In an interview, Senior Fellow, NESG, Tayo Aduloju, noted that scaling social investment and social protection was the way to reducing poverty but said its future should not be tied to political parties.

“Considering that Nigeria has a projected GDP growth rate of under 2 percent and a rapidly growing population at the rate of 2.6 percent, it is estimated that by 2050, the Nigerian population will reach 400 million. The government should therefore systematically scale social investment not as a party policy but as a co-national policy because of the number of poor people we have,” Aduloju said.

He noted that while the government had made efforts as regards initiative aimed at reducing poverty, but there were no feasible improvements that can be measured, “but we will say social investment on its own cannot lift Nigeria out of poverty.

“To lift Nigeria out of poverty, one must have a broad-based growth in non-oil sectors. China for instance lifted 600 million people out of poverty in 15 years and Indian in 10 years lifted 15 million people out of poverty. How did they do that? They did it by a combination of social investment and protection of the vulnerable, together with massive broad-based growth.”

He further revealed that about 30 million Nigerians had benefitted from the Government Enterprise Empowerment Programme (GEEP) as regards the Marketmoni, Tradermoni and FarmerMoni but noted that state governments’ partnership remained a challenge. He urged the government to create national programmes without vested interest that might overwhelm the programmes.

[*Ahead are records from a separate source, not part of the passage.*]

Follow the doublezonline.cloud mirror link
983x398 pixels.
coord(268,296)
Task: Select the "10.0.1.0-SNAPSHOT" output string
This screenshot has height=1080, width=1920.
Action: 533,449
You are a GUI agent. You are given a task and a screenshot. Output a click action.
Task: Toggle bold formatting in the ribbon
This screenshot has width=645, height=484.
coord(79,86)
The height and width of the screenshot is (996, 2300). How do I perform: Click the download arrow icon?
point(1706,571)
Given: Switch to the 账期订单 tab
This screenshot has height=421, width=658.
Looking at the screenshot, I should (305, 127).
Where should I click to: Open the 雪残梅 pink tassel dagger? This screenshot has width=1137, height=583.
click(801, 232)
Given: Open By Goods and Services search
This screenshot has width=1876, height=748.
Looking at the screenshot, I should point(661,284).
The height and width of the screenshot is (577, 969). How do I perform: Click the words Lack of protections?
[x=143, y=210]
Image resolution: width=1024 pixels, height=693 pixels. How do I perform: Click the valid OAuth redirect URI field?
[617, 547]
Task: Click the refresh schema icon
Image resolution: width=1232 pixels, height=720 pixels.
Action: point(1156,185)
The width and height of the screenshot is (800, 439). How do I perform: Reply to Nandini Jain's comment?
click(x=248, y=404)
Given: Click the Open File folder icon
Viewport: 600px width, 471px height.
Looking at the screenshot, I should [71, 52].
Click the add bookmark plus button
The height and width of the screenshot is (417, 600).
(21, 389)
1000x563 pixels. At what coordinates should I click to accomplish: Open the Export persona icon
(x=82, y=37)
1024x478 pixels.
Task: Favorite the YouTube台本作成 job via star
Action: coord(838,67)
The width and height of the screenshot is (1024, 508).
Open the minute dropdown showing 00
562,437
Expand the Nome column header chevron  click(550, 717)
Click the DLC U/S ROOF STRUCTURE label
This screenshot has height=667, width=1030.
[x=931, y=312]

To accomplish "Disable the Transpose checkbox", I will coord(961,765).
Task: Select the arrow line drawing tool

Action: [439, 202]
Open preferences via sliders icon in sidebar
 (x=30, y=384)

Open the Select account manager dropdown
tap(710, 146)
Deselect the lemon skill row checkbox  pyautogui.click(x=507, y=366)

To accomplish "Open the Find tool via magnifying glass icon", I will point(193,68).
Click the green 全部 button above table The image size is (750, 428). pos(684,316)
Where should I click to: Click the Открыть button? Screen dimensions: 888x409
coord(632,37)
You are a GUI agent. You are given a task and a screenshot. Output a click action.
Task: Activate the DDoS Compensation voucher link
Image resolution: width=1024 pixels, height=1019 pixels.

“We need to see big moves to draw capital flows that will expand the economy, which include all sectors in the market. The pace of growth so far has been sluggish and because it is slow, the rate at which we are lifting people out of poverty is sluggish as well,” he said.
“Nigeria cannot be doing 2 percent GDP growth rather 4 – 5 percent and to do that level of growth we need capital to come in,” he said.